Why are neighborhood and downtown advocates opposed to Circle K’s expansion? Linked here are letters from numerous downtown and neighborhood groups, including several DPI partners (City of Phoenix, Downtown Phoenix Partnership, Downtown Voices Coalition, and Phoenix Community Alliance) outlining concern about crime, noise, traffic congestion, and/or lackluster building and site design at the northeast gateway into our downtown. View the proposed site plan here.
Several City-led efforts are underway that may help the situation in the future:
- Mayor Greg Stanton is seeking the advice of historic preservation advocates, urban planners, and developers with significant experience in historic rehabilitation on finding additional incentives for preservation, refining city procedures and processes to encourage preservation, and prioritizing key preservation projects citywide. I’m happy to serve on the informal panel, and I’m learning a great deal about our city’s heritage, including our “place in the sun” with nationally acclaimed post-World War II architecture.
- This spring and summer, two citizen panels examined the strengths and weaknesses of existing urban infill policies, programs, incentives, and requirements. On October 9 at the A.E. England Building in Civic Space Park, these Infill Advisory Groups and city Planning and Development Department staff will present the groups’ discussions, work plans, and Phase I recommendations. I encourage you to attend the public meeting if your schedule permits.
What do you hear from the Downtown Voices Coalition?
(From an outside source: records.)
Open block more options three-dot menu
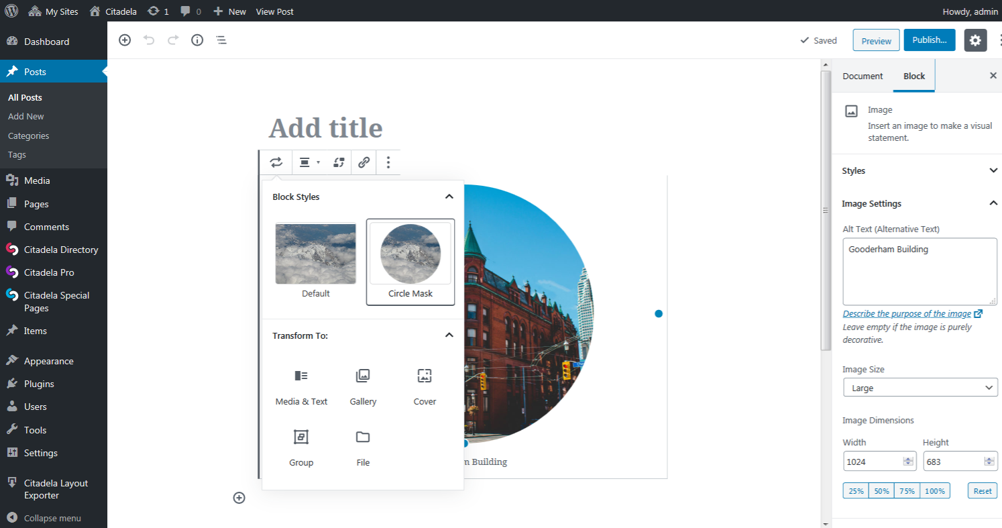 click(x=388, y=162)
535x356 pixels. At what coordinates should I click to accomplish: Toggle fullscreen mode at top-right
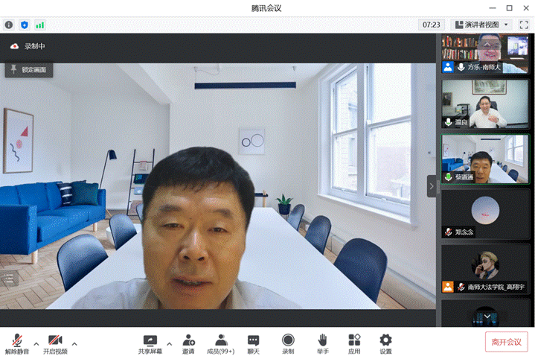click(x=524, y=25)
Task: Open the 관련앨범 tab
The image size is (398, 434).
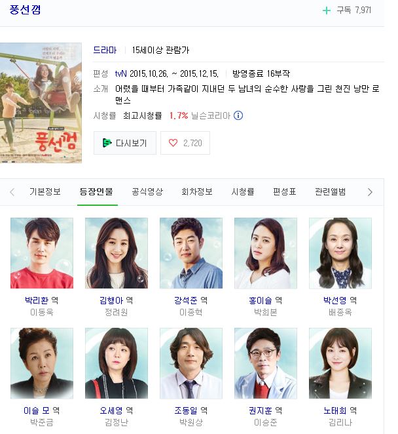Action: (x=331, y=191)
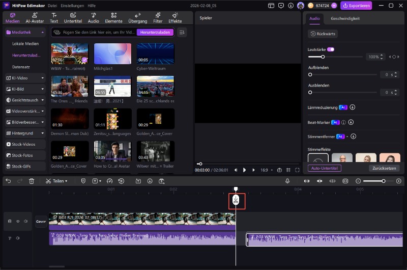Viewport: 407px width, 270px height.
Task: Click the Exportieren button
Action: pos(356,6)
For over nine years, the Downtown Voices Coalition, today chaired by DPI Board Member Tim Eigo, has met on the second Saturday of each month to discuss downtown issues from a grassroots and neighborhood perspective. A diverse group of 25-plus community members attended Saturday’s meeting and their agenda was lengthy and lively (which they readily admit is usually the case).
- Richard Stanley from ASU previewed plans to move the Sandra Day O’Connor College of Law from the Tempe campus to downtown Phoenix into a new Arizona Center for Law and Society on the site of the demolished Sahara/Ramada motel.
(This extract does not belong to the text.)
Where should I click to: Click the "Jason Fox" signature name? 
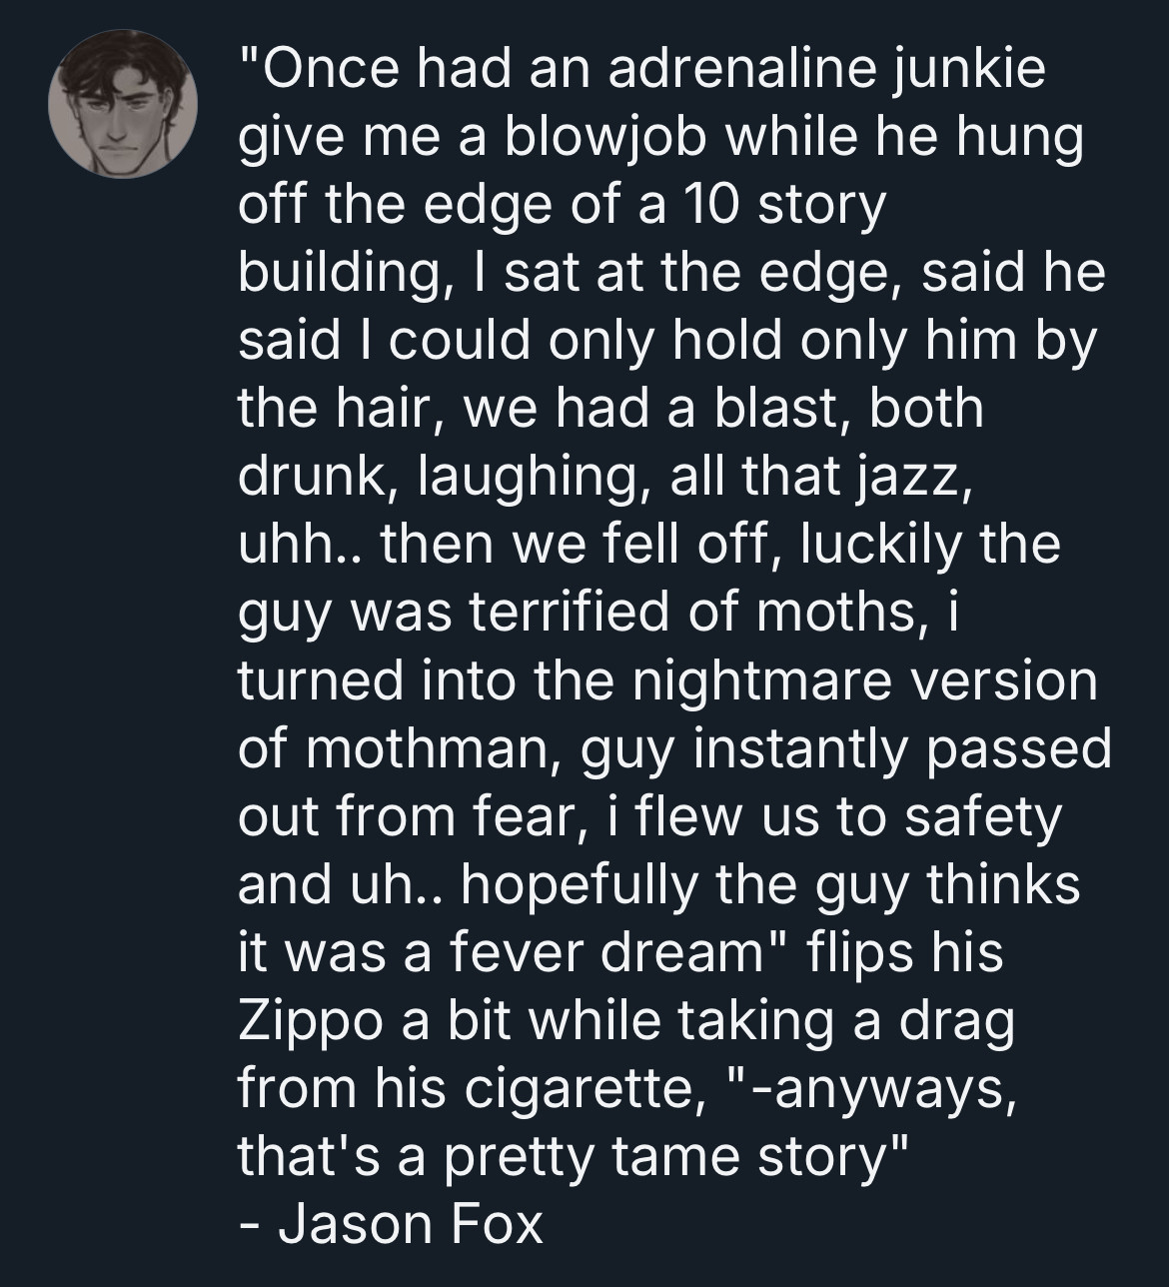click(x=411, y=1224)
- Ray Dovalina with the City of Phoenix Street Transportation Department provided an update on the city’s move to approve a Complete Streets Policy and news of upcoming improvements on Grand Avenue and First Street between Washington and Moreland.
- Catrina Kahler of Artlink Phoenix outlined several significant organizational moves to further engrain art – and Artlink – into downtown’s revitalization. (Kahler is also publisher of DPJ)
- Sean Sweat of Thunderdome Neighborhood Association for Non-Auto Mobility outlined a street parking plan for the Evans Churchill neighborhood that is now being vetted by local stakeholders and city officials for adoption.
There are few “sounding boards” like the Downtown Voices Coalition, and the open exchange and frank debate have made for a better community.